Oh, I wish I really knew how to say this. I wish I knew how to persuade, so that we would not wallow in the past with its mistakes or flounder in the present with its fickle feelings. I wish I truly knew how to argue that when you team up with Jesus Christ, and do what He calls you to do, you get over worrying about whether your life has meaning. You get past stewing in your own juices. When you team up with Christ, you see opportunities to serve Him and be with Him in what He invites you to do. Consider the future, consider Christ as your source of meaning; consider the Christ who holds the future.

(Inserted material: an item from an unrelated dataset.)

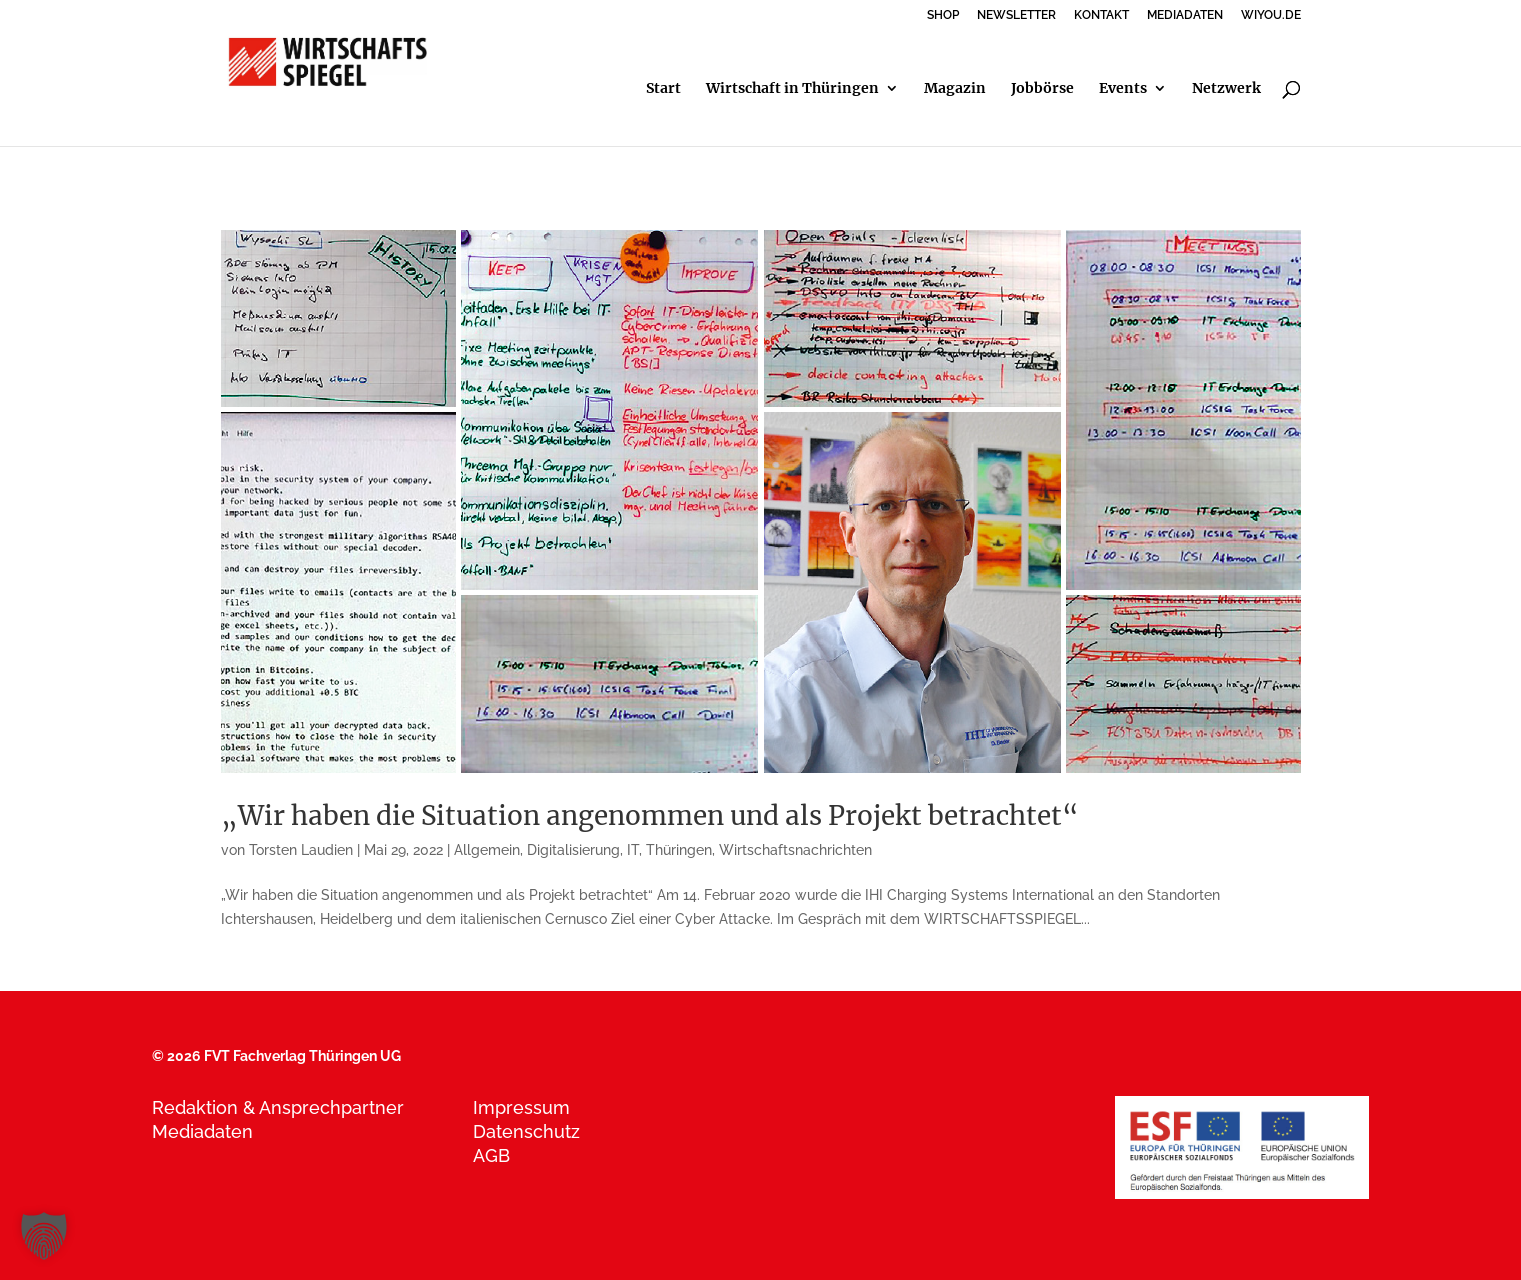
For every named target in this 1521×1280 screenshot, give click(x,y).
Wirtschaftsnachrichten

For I find no fault in Him at all. There is no blame in Him, only love and acceptance. I find no fault in Him at all. Only joy, only hope. I cannot argue it, maybe, but I can point to it. I can point to some of you, who get up each day filled with plans to share your witness and serve others, and you never get tired of it. You have meaning, because you are pointed toward a future with Christ in it! I can point to my own heart, because even though yesterday somebody disappointed me and today I have disappointed myself, tomorrow is full of Christ’s call and Christ’s vision for me, and every morning I just want to get up and get at it all over again! The source of life’s joy is not what has happened, nor what is happening, but what can happen. Consider the source; consider the future; consider Christ. We may not know what the future holds, but it does not matter; we know who holds the future! Alleluia!
It was probably twenty years after my father raised that question about the meaning of his life .. the one in which he found fault with his father and his father-in-law, with the past, for preventing him from doing what he had wanted to do; and when he found fault with himself because he was stuck in his feelings of resentment. It was probably twenty years later, not long before his own death, that he said to me, “You know, I guess I didn’t do too badly after all. I didn’t get to do what I wanted to do, but I did invest in raising my sons. And now, look, I have one son in the ministry and the other one in music. Maybe God did value my life after all.”
Oh yes, oh yes. Friends, consider a future with Christ. Consider the brightness of a future with Christ. “Turn your eyes upon Jesus; look full in His wonderful face. And the things of earth will grow strangely dim in the light of His glory and grace.”